Am I just missing the first step, or am I on the wrong track to begin with?
Second attempt
I think I've figured it out now, thanks to the hints. First, I need to prove that $(x^s)^t = x^{st}$ where $x \in \mathbb{R}, s,t \in \mathbb{z}$, and $t > 0$. Using the hint of induction, I first proved that this is true for $t = 1$, which is trivial, since $(x^s)^1 = x^s = x^{s \cdot 1}$.
Now, I assume that this is true for $t = k$, i.e. $(x^s)^k = x^{sk}$, and prove that it's true for $t = k + 1$.
\begin{align} (x^s)^t &= (x^s)^{k+1} \\ &= (x^s)^k (x^s) \\ &= (x^{sk}) x^s \\ &= x^{sk+s} \\ &= x^{s(k+1)} \\ &= x^{st} \end{align}
With that proved, I can move on to the next part of the proof.

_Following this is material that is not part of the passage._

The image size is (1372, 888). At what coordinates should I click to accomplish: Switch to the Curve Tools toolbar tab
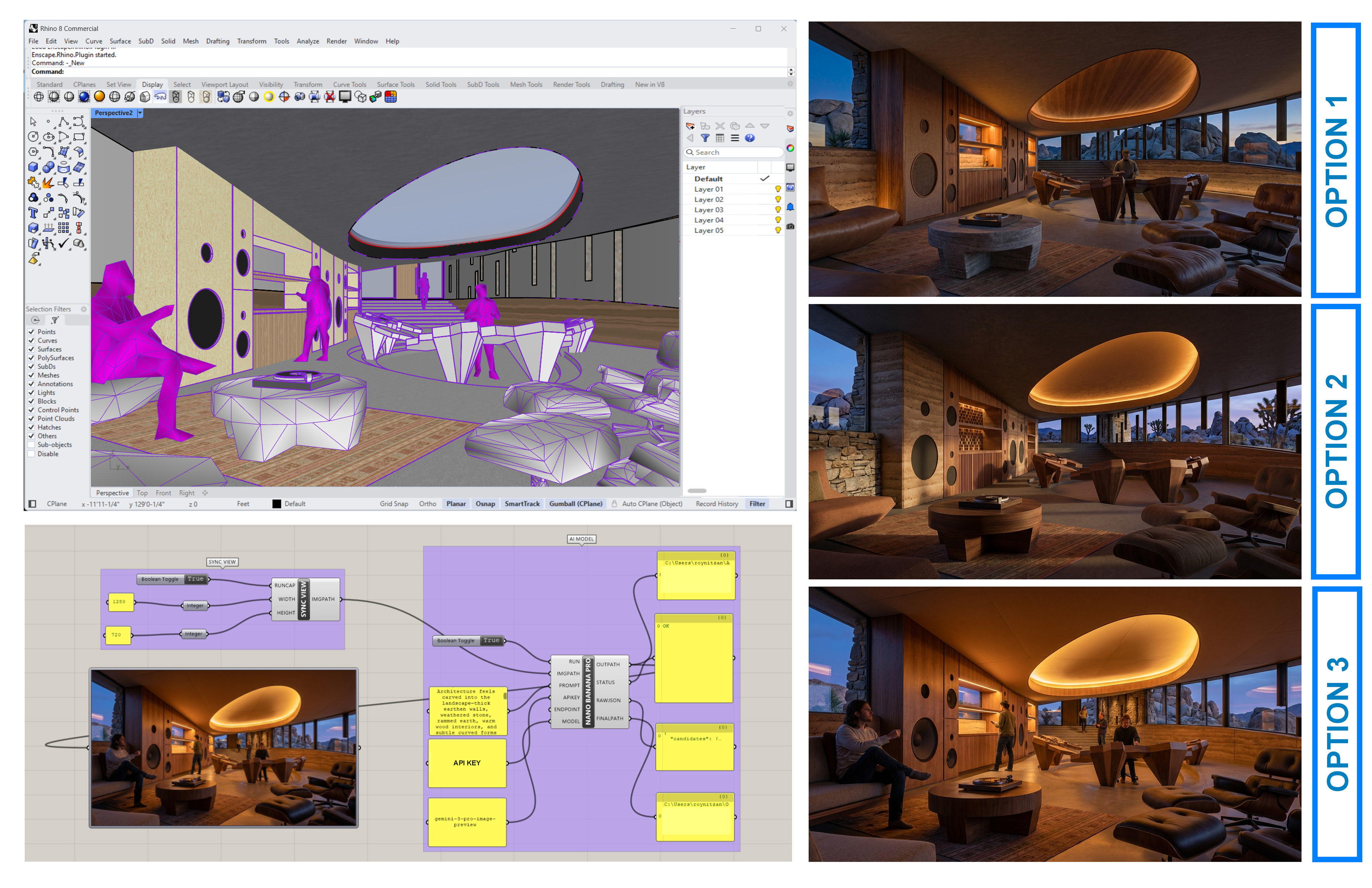tap(349, 85)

Let $\alpha$ and $\beta$ be reals such that
$$ \alpha^n=b^m \qquad \beta^q=b^p $$
We know these are unique by the theorem proved earlier in Rudin. Therefore:
\begin{align} \alpha^n &= b^m \\ (\alpha^n)^q &= (b^m)^q \\ \alpha^{nq} &= b^{mq} \end{align}
and I can prove the same way that
$$ \beta^{nq} = b^{np} = b^{mq} $$
Applying the uniqueness of real roots theorem again means that $\alpha = \beta$. So,
\begin{align} \alpha^n &= b^m \\ \alpha &= (b^m)^{1/n} \end{align}
and
\begin{align} \beta^q &= b^p \\ \alpha^q &= b^p \\ \alpha &= (b^p)^{1/q} \end{align}
Therefore $(b^m)^{1/n} = (b^p)^{1/q}$.
Is that all correct?
The result you're looking to obtain is: $$ \frac{m}{n} = \frac{p}{q} \implies (b^m)^{1\over{n}} = (b^p)^{1\over{q}} $$
This is equivalent to: $$ (b^m)^{1\over{n}} \not = (b^p)^{1\over{q}} \implies \frac{m}{n} \not = \frac{p}{q} $$
If you first prove $(x^s)^t = x^{st}$ for integers s and t as suggested by another user, it should be fairly simple to proceed in this direction (noting that the function $f(x) = x^l$ is injective for non-negative x and an integer root is non-negative).
Edit: Since you have this part done there's no need for me to be coy. My method goes as follows.
Let $f(x) = x^{nq}$ be a function on the non-negative reals.
$$ (b^m)^{1\over{n}} \not = (b^p)^{1\over{q}} \implies f((b^m)^{1\over{n}}) \not = f((b^p)^{1\over{q}}) $$
$ f((b^m)^{1\over{n}}) = (((b^m)^{1\over{n}})^n)^q = (b^m)^q = b^{mq} $
$ f((b^p)^{1\over{q}}) = (((b^p)^{1\over{q}})^q)^n = (b^p)^n = b^{pn} $
Hence $ b^{mq} \not = b^{pn} $. This implies $mq \not = pn $, from which follows $ \frac{m}{n} \not = \frac{p}{q} $. Q.E.D.